La détermination du génotype en cause
Scientifiquement et/ou épidémiologiquement parlant, elle paraît nécessaire si ce n’est indispensable.
De façon pragmatique, pour l’éleveur et son vétérinaire conseil, la réponse est souvent différente car le génotype en cause ne va pas modifier profondément les actions correctives proposées.
Enfin, où en est-on en France dans la connaissance des génotypes pathogènes pour le porc qui circulent réellement ?
Les alternatives thérapeutiques
Outre les mesures techniques (allotement, ventilation…), les mesures médicales sont peu nombreuses et parfois coûteuses et le retour sur investissement parfois difficile à calculer tant la pathologie grippale peut prendre des allures très différentes.
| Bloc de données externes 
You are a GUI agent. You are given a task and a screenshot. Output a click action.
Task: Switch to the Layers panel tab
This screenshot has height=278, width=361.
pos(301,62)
Toutefois, certaines mesures sont souvent indispensables comme le recours aux antipyrétiques pour les cas aigus (voire les anti-infectieux pour la gestion des surinfections). La vaccination antigrippale des porcelets est très rarement mise en place d’une part parce qu’heureusement rarement nécessaire pour les cas d’évolution rapide mais également parce que son efficacité est parfois discutée (dans la lutte contre l’infection à H1N2 par exemple).
Enfin, les nébulisations d’ambiance sont à mon sens une aide précieuse dans la gestion des cas compliqués en visant à limiter la contagion lente de salle en salle et par la même l’aspect chronique de l’infection.